• **PROBLEM STATEMENT**:
Transcribe the data exactly, pictures excluded.

Data extracted from a collection
☆ ☆ ☆ ☆

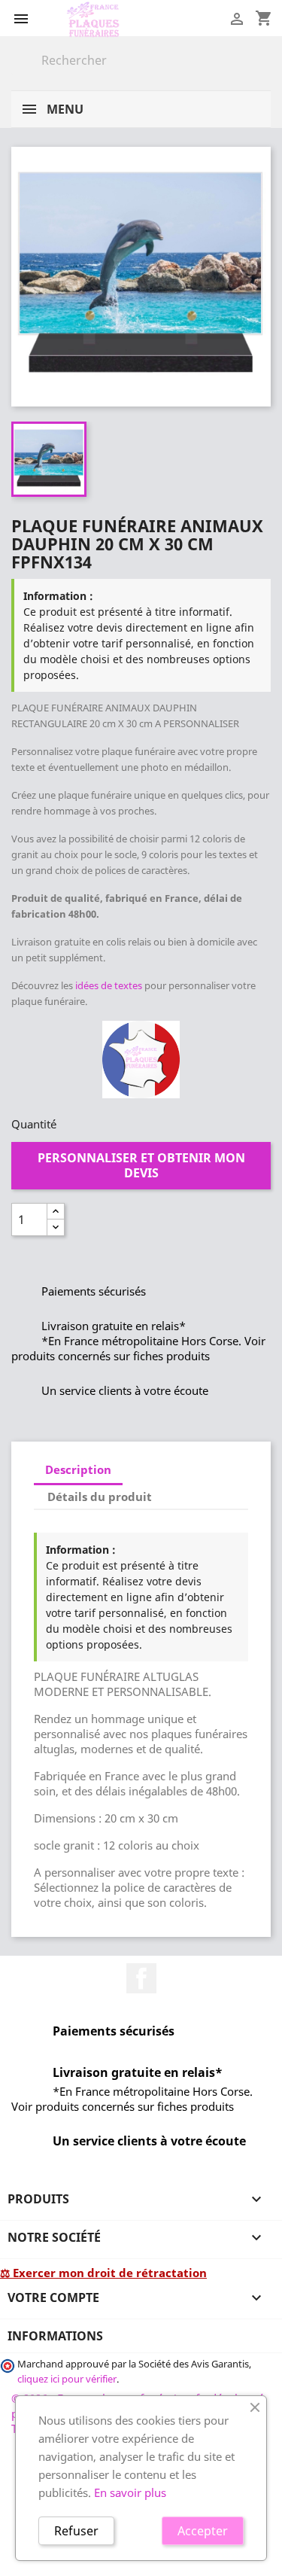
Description (78, 1469)
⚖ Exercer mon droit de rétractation (103, 2272)
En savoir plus (130, 2492)
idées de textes (108, 985)
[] (264, 71)
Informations (55, 2336)
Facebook (141, 1978)
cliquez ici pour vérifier (67, 2379)
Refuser (76, 2531)
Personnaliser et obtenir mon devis (141, 1165)
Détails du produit (99, 1496)
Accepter (202, 2531)
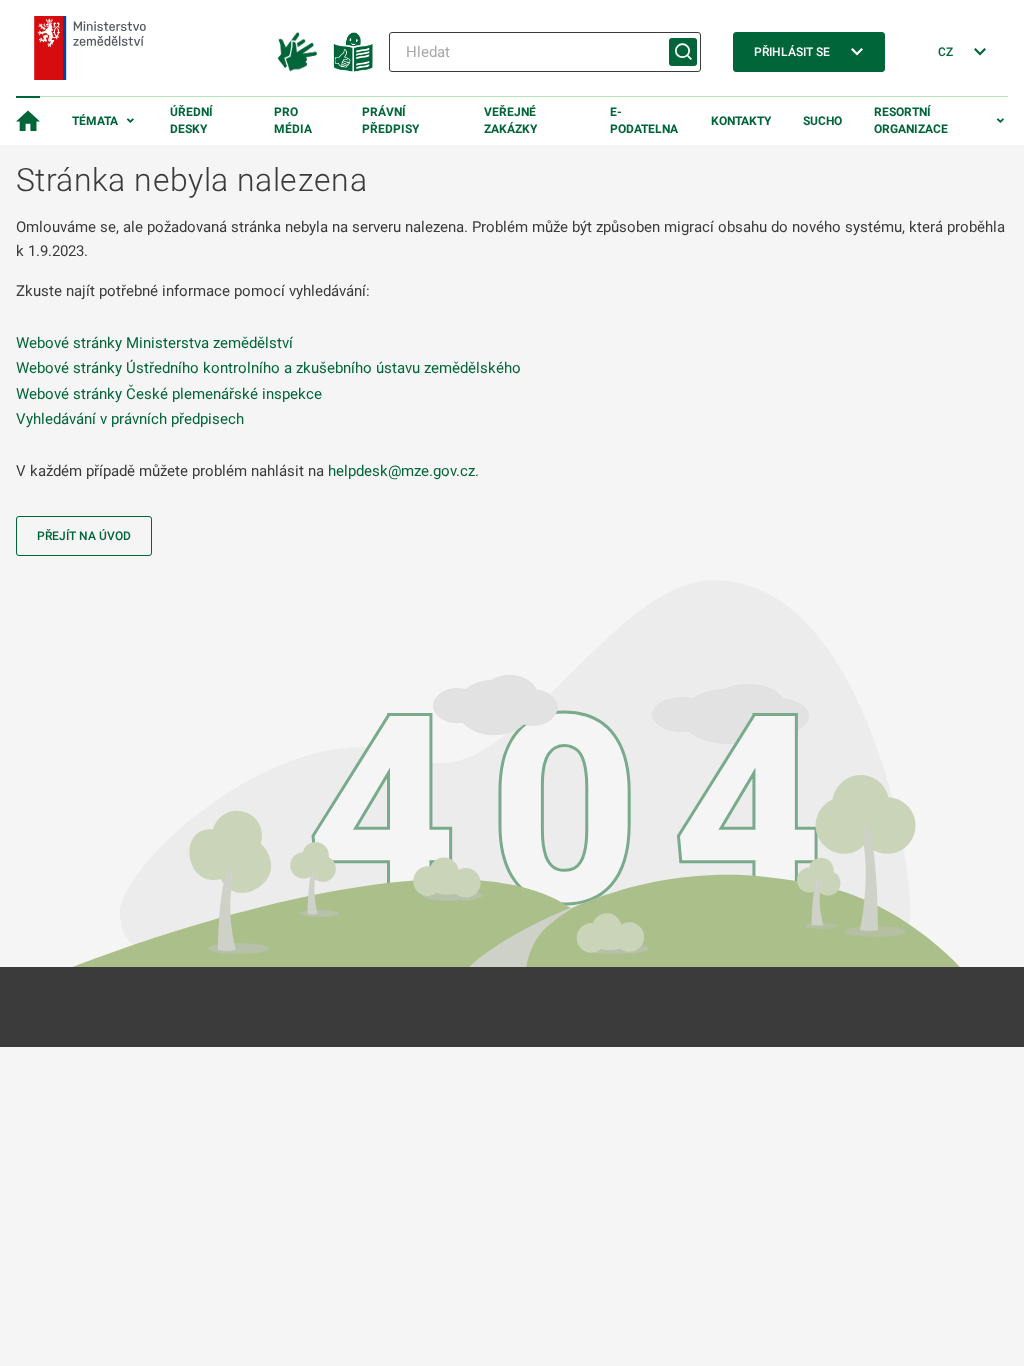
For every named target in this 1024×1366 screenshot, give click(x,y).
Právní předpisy (390, 120)
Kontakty (741, 121)
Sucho (822, 121)
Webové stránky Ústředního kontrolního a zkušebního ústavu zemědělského (268, 368)
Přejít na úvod (84, 536)
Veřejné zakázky (510, 120)
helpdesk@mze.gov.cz (401, 471)
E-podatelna (644, 120)
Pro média (293, 120)
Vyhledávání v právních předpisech (130, 419)
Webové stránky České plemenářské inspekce (169, 394)
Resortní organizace (911, 120)
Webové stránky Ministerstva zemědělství (154, 343)
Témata (95, 121)
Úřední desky (191, 120)
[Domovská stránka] (28, 121)
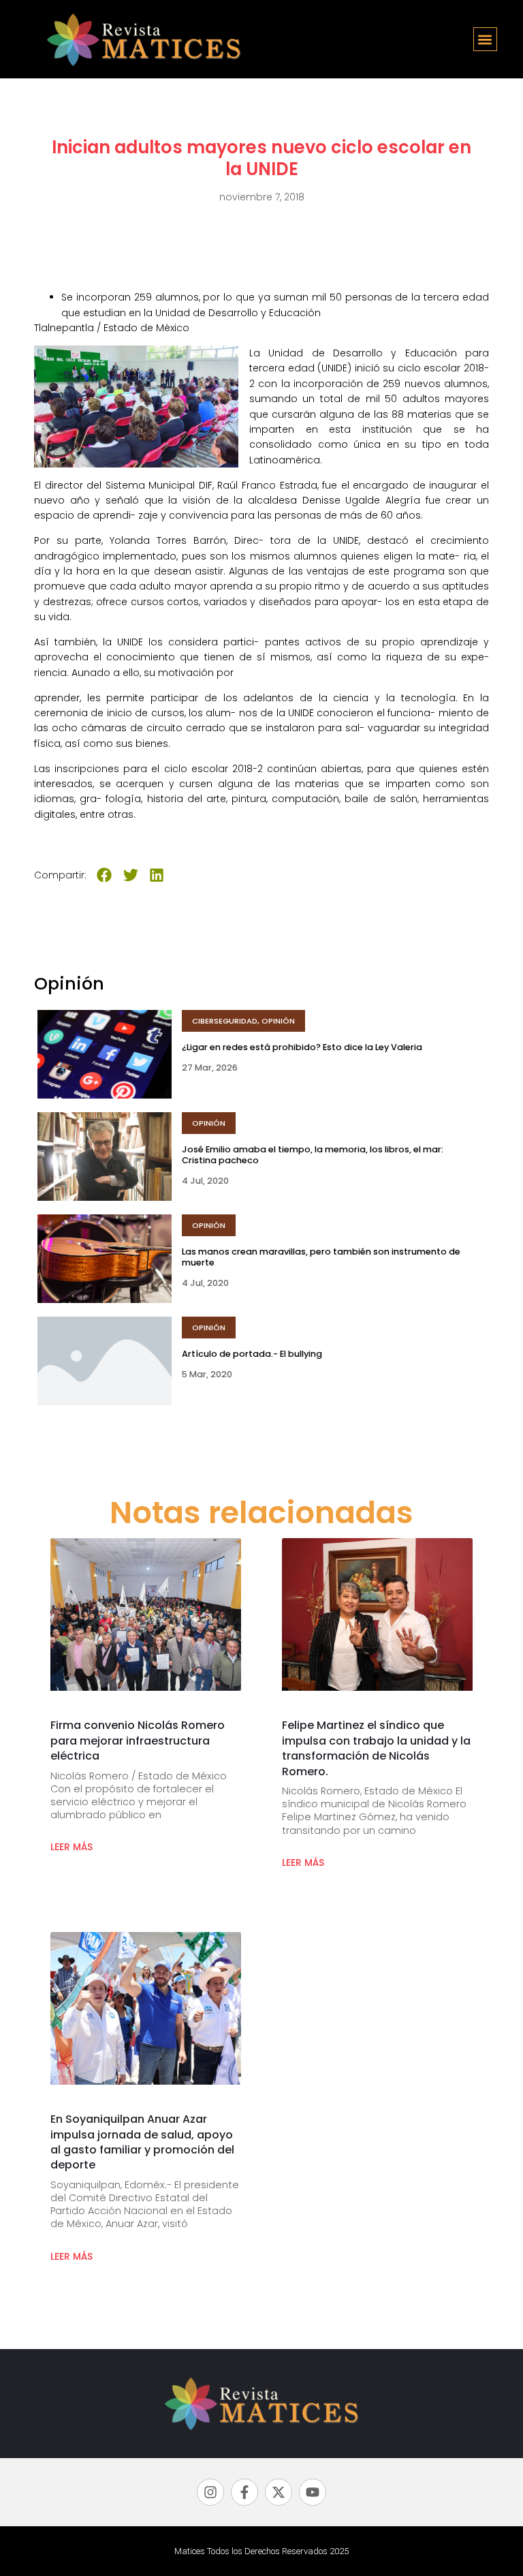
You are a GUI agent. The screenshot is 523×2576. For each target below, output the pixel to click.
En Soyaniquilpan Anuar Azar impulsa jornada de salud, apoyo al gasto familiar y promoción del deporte (142, 2142)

☆ ☆ ☆ ☆

• **RESPONSE BELOW**:
Description (78, 1469)
⚖ Exercer mon droit de rétractation (103, 2272)
En savoir plus (130, 2492)
idées de textes (108, 985)
[] (264, 71)
Informations (55, 2336)
Facebook (141, 1978)
cliquez ici pour vérifier (67, 2379)
Refuser (76, 2531)
Personnaliser et obtenir mon devis (141, 1165)
Détails du produit (99, 1496)
Accepter (202, 2531)
For every named target in this 1024×1366 screenshot, give click(x,y).
Právní předpisy (390, 120)
Kontakty (741, 121)
Sucho (822, 121)
Webové stránky Ústředního kontrolního a zkušebního ústavu zemědělského (268, 368)
Přejít na úvod (84, 536)
Veřejné zakázky (510, 120)
helpdesk@mze.gov.cz (401, 471)
E-podatelna (644, 120)
Pro média (293, 120)
Vyhledávání v právních předpisech (130, 419)
Webové stránky České plemenářské inspekce (169, 394)
Resortní organizace (911, 120)
Webové stránky Ministerstva zemědělství (154, 343)
Témata (95, 121)
Úřední desky (191, 120)
[Domovská stránka] (28, 121)
You are a GUI agent. The screenshot is 523×2576. For each target below, output the pixel to click.
En Soyaniquilpan Anuar Azar impulsa jornada de salud, apoyo al gasto familiar y promoción del deporte (142, 2142)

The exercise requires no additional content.